Chapter Text
“Well, hello there, little friend. What are you doing here again? I’m afraid I don’t have anything for you.”
The cat slipped into the room through the narrow window with a meow and sat in front of the king. It was a scrawny little thing, the white patch on its chest the only mark on its otherwise orange coat. It had been coming to his chamber (to his prison) every day for the last week, somehow climbing across the ledges of the walls until it reached his window.
The king smiled down at the creature and showed it the empty bowl sitting on the table.
“I already ate, see? You should’ve come sooner.”
The cat licked its chops and meowed again, its big, yellow eyes looking at him like he was trying to tell him something important.
“I did you a favor, my friend. That thing barely deserved to be called food.” The king sighed. “I think, I least. It’s been so long I may have forgotten what a good meal tastes like, anyway. Probably it’s why I’m talking to you like you can understand me, too; if at least the guards gave me a bit of conversat— whoa!”

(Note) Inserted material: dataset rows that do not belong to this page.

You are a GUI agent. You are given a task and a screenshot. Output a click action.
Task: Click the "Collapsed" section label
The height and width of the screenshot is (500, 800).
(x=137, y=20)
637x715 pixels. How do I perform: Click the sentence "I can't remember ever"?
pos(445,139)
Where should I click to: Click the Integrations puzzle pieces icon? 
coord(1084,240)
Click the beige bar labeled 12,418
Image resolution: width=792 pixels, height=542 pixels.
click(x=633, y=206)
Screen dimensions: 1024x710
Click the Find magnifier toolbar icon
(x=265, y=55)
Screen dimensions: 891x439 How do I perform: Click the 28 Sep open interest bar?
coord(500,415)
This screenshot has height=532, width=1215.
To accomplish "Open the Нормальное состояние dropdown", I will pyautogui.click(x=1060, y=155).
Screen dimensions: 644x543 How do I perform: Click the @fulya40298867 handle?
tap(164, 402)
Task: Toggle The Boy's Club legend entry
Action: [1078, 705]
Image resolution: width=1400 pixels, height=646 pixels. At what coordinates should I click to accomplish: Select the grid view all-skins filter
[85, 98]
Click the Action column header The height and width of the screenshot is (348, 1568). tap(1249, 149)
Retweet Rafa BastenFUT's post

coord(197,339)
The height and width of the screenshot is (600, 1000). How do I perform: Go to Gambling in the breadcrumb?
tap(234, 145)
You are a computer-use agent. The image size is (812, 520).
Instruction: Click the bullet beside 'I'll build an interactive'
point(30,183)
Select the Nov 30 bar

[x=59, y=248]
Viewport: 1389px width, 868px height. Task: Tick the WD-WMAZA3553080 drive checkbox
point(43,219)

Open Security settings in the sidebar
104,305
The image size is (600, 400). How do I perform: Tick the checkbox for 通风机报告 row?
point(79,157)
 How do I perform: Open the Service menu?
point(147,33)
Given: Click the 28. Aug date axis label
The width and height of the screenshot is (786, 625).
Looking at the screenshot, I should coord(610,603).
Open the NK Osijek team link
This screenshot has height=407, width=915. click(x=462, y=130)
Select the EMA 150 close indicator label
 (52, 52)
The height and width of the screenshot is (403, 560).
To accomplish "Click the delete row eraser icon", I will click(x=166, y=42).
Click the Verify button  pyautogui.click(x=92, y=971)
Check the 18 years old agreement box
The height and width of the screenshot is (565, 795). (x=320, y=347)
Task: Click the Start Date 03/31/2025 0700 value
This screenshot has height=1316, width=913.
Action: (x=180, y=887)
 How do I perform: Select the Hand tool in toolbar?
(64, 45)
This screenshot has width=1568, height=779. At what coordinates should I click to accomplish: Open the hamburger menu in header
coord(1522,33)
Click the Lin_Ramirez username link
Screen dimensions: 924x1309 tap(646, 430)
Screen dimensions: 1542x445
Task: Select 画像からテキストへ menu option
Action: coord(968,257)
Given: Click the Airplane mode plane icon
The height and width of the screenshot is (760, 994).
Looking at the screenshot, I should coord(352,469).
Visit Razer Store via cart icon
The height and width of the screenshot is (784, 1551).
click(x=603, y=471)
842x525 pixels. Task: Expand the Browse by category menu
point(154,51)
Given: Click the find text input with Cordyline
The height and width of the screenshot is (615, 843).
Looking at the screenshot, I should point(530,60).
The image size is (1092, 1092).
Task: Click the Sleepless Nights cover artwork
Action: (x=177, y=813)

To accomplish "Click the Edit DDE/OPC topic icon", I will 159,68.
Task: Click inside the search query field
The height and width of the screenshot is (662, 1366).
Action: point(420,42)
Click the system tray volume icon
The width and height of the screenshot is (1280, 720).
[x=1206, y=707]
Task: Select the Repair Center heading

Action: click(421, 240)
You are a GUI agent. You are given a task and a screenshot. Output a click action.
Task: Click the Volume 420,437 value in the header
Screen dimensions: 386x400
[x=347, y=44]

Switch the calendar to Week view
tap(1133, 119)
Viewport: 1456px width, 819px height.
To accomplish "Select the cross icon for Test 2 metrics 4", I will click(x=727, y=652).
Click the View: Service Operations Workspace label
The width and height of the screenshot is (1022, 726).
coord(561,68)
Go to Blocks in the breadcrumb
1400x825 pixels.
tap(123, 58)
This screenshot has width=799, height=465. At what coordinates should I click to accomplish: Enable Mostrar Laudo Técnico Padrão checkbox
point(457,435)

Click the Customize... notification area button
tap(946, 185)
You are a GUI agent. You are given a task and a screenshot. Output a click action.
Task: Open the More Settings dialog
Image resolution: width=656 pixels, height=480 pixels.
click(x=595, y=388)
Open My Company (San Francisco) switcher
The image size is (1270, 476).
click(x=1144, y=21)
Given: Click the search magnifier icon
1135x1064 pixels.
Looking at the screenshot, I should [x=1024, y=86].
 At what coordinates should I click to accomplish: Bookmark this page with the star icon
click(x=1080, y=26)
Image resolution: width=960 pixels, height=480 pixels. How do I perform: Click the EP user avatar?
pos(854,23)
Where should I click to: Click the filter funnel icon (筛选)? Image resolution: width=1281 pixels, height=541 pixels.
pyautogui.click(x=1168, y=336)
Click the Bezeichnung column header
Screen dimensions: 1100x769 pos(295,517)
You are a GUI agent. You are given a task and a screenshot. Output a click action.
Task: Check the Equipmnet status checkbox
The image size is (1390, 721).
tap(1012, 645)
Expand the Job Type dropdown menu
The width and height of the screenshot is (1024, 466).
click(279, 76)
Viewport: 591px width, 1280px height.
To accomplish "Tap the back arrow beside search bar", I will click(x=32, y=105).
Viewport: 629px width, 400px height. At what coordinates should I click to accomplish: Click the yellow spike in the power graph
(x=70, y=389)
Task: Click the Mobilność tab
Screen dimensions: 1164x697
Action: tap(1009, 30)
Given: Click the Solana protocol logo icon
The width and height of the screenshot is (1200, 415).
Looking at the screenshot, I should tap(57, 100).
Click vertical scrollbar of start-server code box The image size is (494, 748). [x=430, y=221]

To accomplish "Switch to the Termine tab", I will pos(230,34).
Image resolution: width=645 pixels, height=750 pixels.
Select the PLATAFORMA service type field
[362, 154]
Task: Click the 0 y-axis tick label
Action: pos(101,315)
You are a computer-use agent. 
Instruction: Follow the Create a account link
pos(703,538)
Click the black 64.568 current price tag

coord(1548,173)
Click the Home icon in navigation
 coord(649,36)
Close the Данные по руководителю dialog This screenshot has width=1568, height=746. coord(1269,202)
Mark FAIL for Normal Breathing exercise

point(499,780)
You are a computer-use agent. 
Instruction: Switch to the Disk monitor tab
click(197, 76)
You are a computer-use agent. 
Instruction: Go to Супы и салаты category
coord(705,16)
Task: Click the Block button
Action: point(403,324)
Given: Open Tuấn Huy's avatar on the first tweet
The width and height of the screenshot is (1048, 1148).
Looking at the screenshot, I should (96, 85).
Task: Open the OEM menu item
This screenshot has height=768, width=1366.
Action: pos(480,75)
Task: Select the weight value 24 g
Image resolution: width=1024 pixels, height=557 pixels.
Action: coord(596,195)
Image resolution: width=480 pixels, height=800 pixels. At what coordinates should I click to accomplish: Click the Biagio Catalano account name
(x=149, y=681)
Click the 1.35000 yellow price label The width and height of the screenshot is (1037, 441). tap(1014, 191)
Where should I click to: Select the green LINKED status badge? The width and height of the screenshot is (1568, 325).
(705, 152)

The king yelp, startled, when the cat jumped into his lap. He took his hands up, not knowing what to do while the scrawny little beast walked in circles over him until it settled into a tight curl and began purring.
“Oookay”, the king whispered.
This was new. In the week since it had been paying him daily visits, not once had the cat allowed him to touch it. Slowly, the king lowered a hand and tentatively patted the top of its head. The cat purred louder and butted its forehead into his open palm, asking for more pets. The king chuckled and scratched it under the chin, bringing the other hand to caress the animal down its back.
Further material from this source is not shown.